■ Exercise description:
Print again, word for word, all of the records below, and leave the pictures out.

■ Supplied records:

------------------------------------------------------------------------

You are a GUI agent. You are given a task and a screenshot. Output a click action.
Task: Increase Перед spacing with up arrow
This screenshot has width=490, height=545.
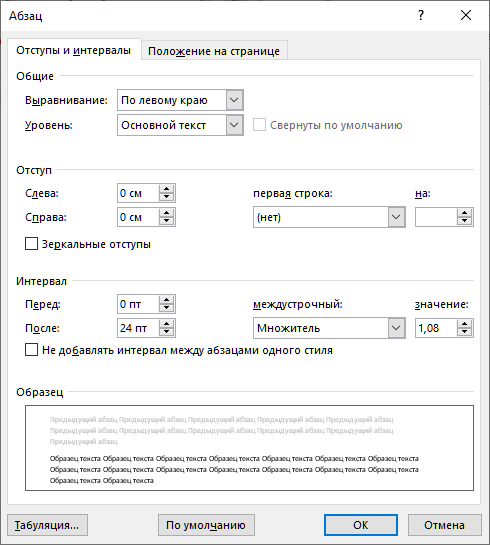(x=166, y=300)
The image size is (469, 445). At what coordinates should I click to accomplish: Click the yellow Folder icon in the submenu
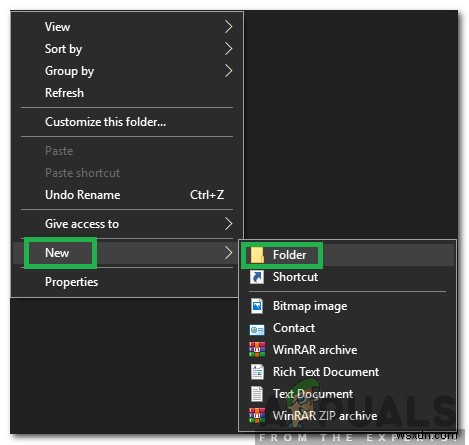coord(257,255)
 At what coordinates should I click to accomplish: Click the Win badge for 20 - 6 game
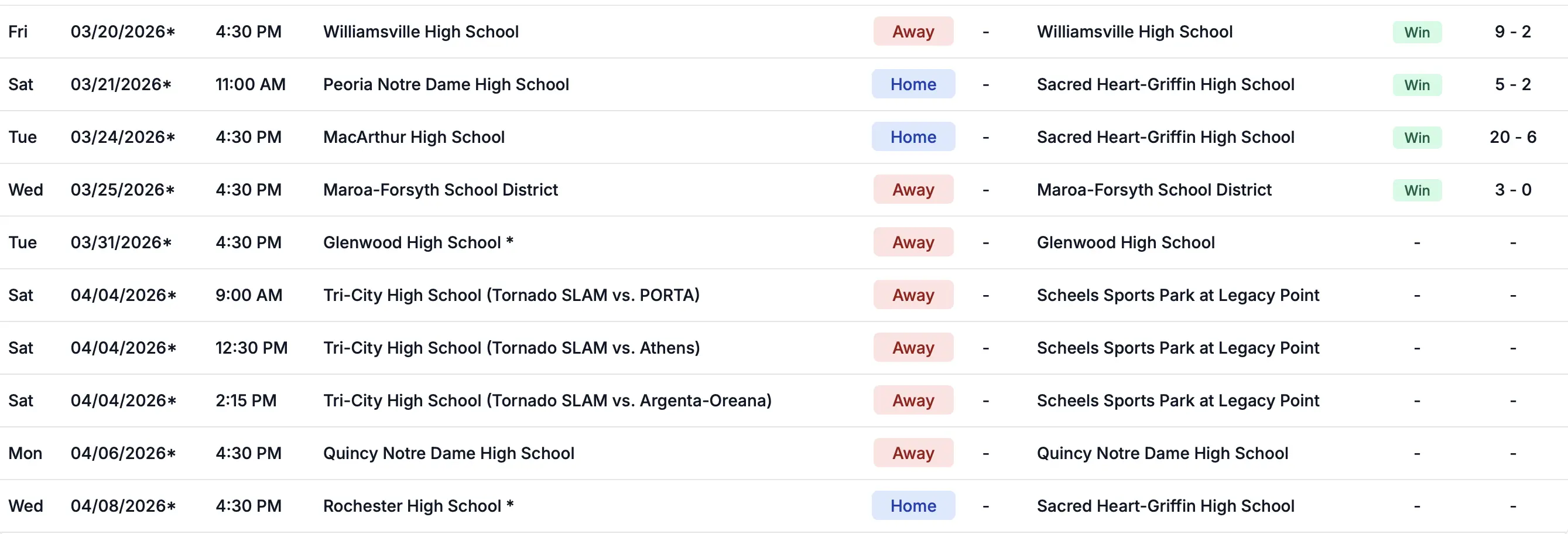1416,138
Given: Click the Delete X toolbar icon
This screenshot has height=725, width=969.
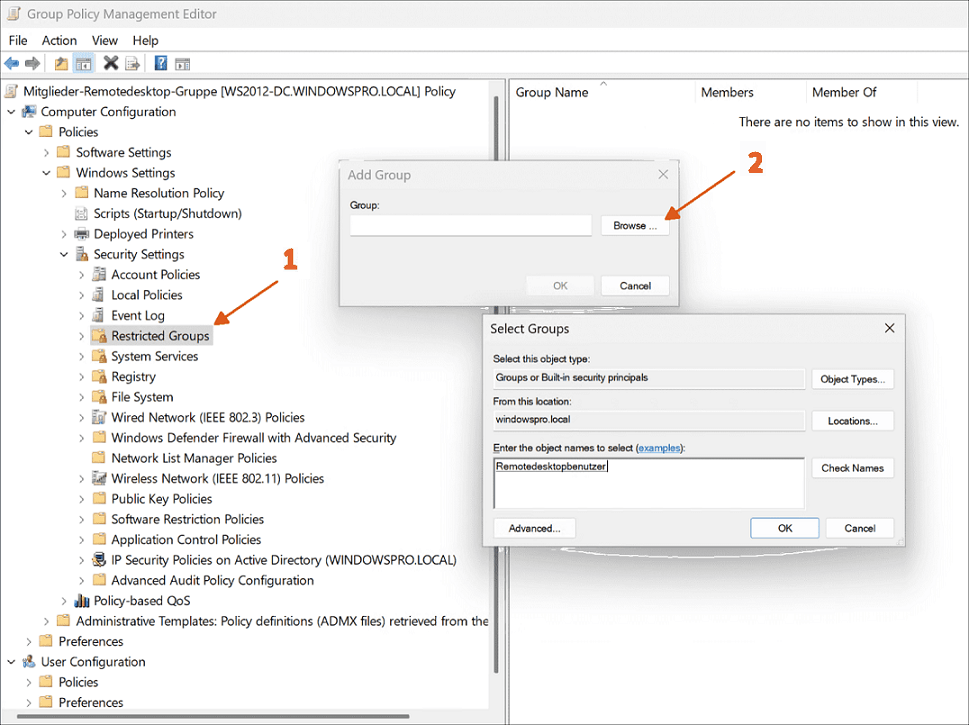Looking at the screenshot, I should pyautogui.click(x=111, y=64).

------------------------------------------------------------------------

■ Answer area:
You are a GUI agent. You are given a task and a screenshot. Output a click action.
Task: Increase Перед spacing with up arrow
This screenshot has width=490, height=545.
(x=166, y=300)
The image size is (469, 445). At what coordinates should I click to accomplish: Click the yellow Folder icon in the submenu
coord(257,255)
 At what coordinates should I click to accomplish: Click the Win badge for 20 - 6 game
1416,138
Given: Click the Delete X toolbar icon
This screenshot has height=725, width=969.
Looking at the screenshot, I should pyautogui.click(x=111, y=64).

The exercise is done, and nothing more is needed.